Since serotonin is implicated in the control of muscle tone (a research has just been submitted for publication), we hypothesized an interpretation that goes against any previous interpretation for sleep apnea (OSAS). These were explained by a muscular hypotonus with fall of the soft palate towards the pharynx. We have demonstrated, by measuring the diameter of the pharynx in profile radiographs taken with the tongue in the usual position, away from the palate, and with the tongue in contact with the palatine receptors, that it is instead a case of hypertonicity of the pharyngeal constrictor muscles which restrict the pharynx and together with the hypertonicity of the M. Hyoglossus make the passage of air difficult.4
A particular finding was seen in women with difficulty starting a pregnancy, visited for problems with TMJ or for orthodontic requests. I leave aside the relationships between impaired swallowing and orthodontic problems because they can be found in my other articles or books, but I focus on this effect of muscular dysfunction because infertility could hardly be associated with incorrect swallowing. When we realized that the oral problem caused a decrease in Melatonin5 and that, in its absence, prolactin increases, which inhibits the bursting of the follicles, we spoke to the gynecologists, but they ignored us. We then wrote to Prof Eric Kandel, Nobel Prize winner for Neuroscience in 2000. He immediately replied: “Rejoice! In a world of the blind, he who has only one eye is a king!”
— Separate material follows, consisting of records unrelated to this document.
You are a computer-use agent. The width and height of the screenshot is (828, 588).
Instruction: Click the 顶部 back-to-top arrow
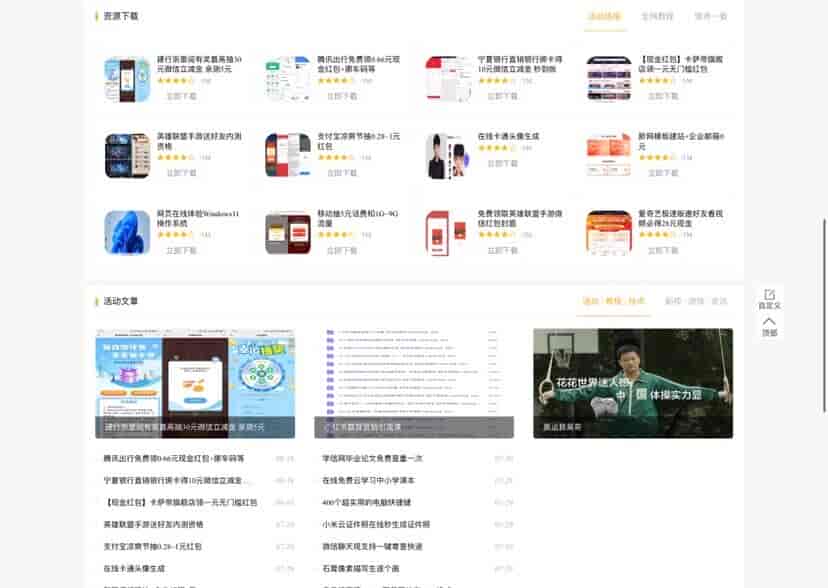pyautogui.click(x=769, y=321)
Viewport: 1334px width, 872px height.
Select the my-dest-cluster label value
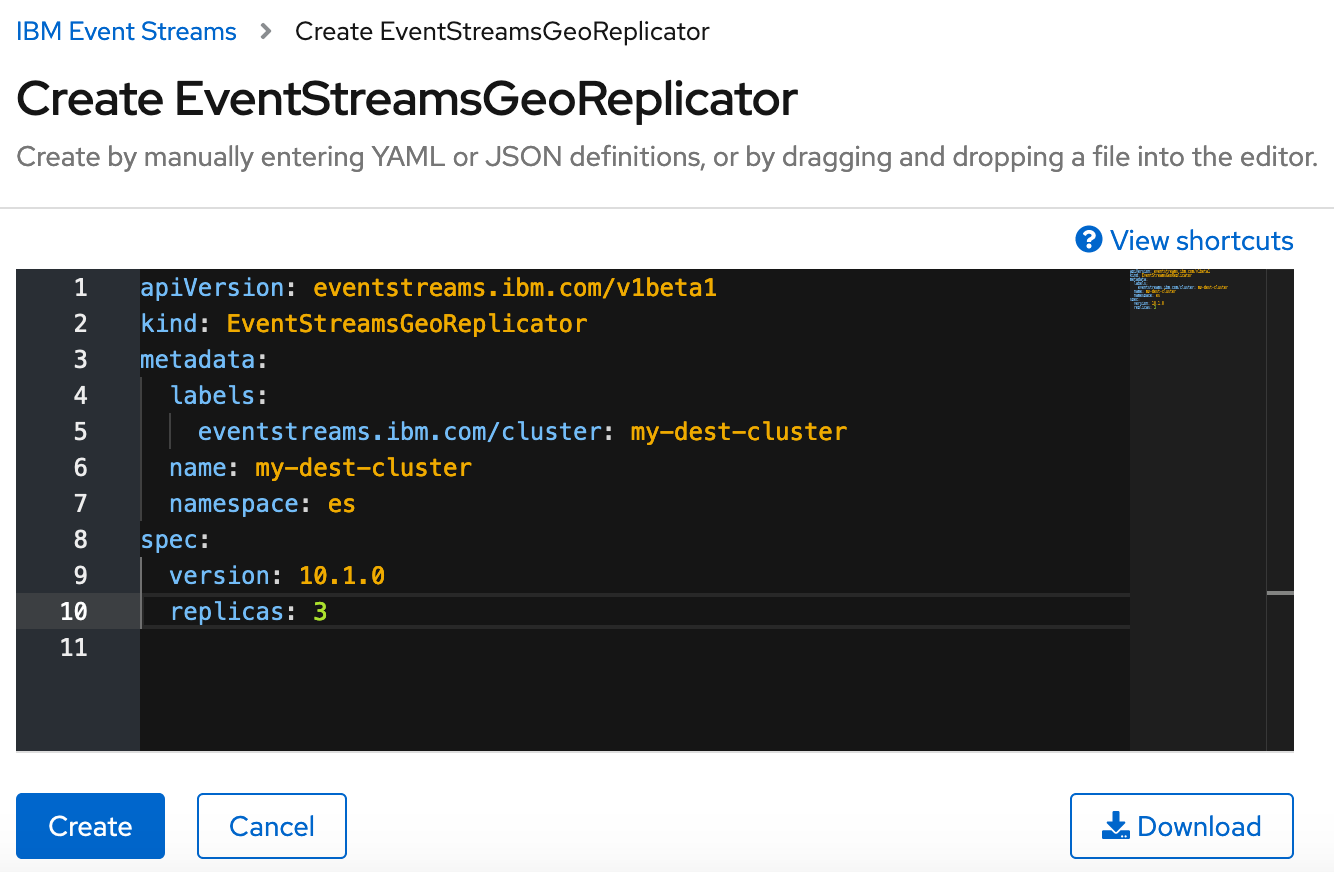738,431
The normalization of the electroencephalographic waves was appreciated by correctly positioning the tongue. Enormous changes in functional resonances were also appreciated by placing the tongue on the spot with an increase in active areas. The resonances explained to us the improvements obtained in particular and inexplicable problems. An example: 42 month old child, doesn’t speak, doesn’t walk, drools. Diagnosis carried out in highly specialized centers: atrophy of the corpus callosum. The mother wants me to see it, but I tell her that it’s not my responsibility. She insists and finally takes him for a visit. I explain to her that I am not a neurologist and that the specialists didn’t know what to do, but I feel sorry for her so I tell her that, if the child can move his tongue voluntarily, he will be able to undergo re-education at the age of 6 and stop drooling. An idea comes to me. Does the child like Nutella? (a spreadable hazelnut cream). I ask the mother to apply it to the spot several times a day, especially if when she applies it she finds the palate very clean, a sign that the baby can lick the cream. After a week I get the first email. The child walks holding hands and says simple words. He continues the application and after a month he climbs into bed and asks his mother questions to the disbelief of those who treat him at the Institute.
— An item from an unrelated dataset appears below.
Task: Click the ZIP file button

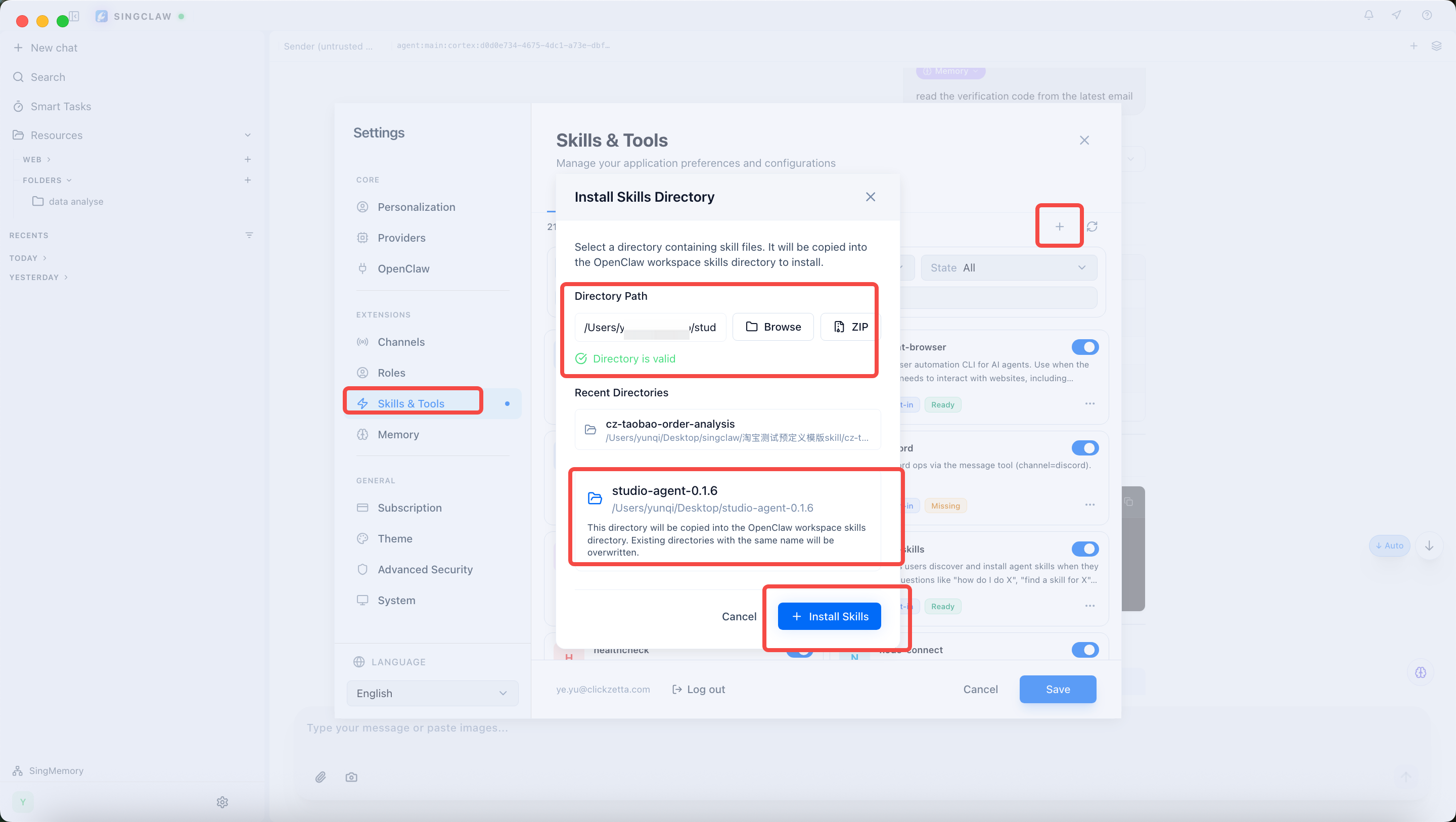Action: tap(851, 327)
We are currently studying the effects on the thyroid and the improvements in athletes. There is so much to discover and explain, but there is no doubt that before the appearance of drugs the body was able to rebalance itself naturally.
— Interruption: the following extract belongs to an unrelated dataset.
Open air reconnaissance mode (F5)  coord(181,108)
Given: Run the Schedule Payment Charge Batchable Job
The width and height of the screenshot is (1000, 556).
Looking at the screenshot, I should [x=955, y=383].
1. Halata Z, Baumann KI. “Sensory nerve endings in the hard palate and papilla incisiva of the rhesus monkey”. Anatomy and Embriology. 1999;199(5):427-437.
2. Bruzzese F, Guirreri D, Nola D, et al. Bertoni da Silva J.G. Efeito da Terapia Miofuncional no mal de Parkinson et al; Unoesc & Ciência ACBS de Editora Unoesc.
3. Machida M, Murai H, Miyashita Y, et al. Pathogenesis of idiopathicscoliosis. Spine. 1999;24:1985–1989.
4. Ferrante A. Apnea ostruttiva del sonno: una nuovainterpretazione per un nuovo trattamento. Gazzetta Medica Italiana – Archivio per le Scienze Mediche. 2023;182(0):000–000.
5. Ferrante A, Ferrante C. L’importanza della corretta informazione trigeminale in casi di difficoltà ad iniziare una gravidanza ; Giorn. It. Ost. Gin. Vol. XXXVIII – n. 3Maggio-Giugno. 2016.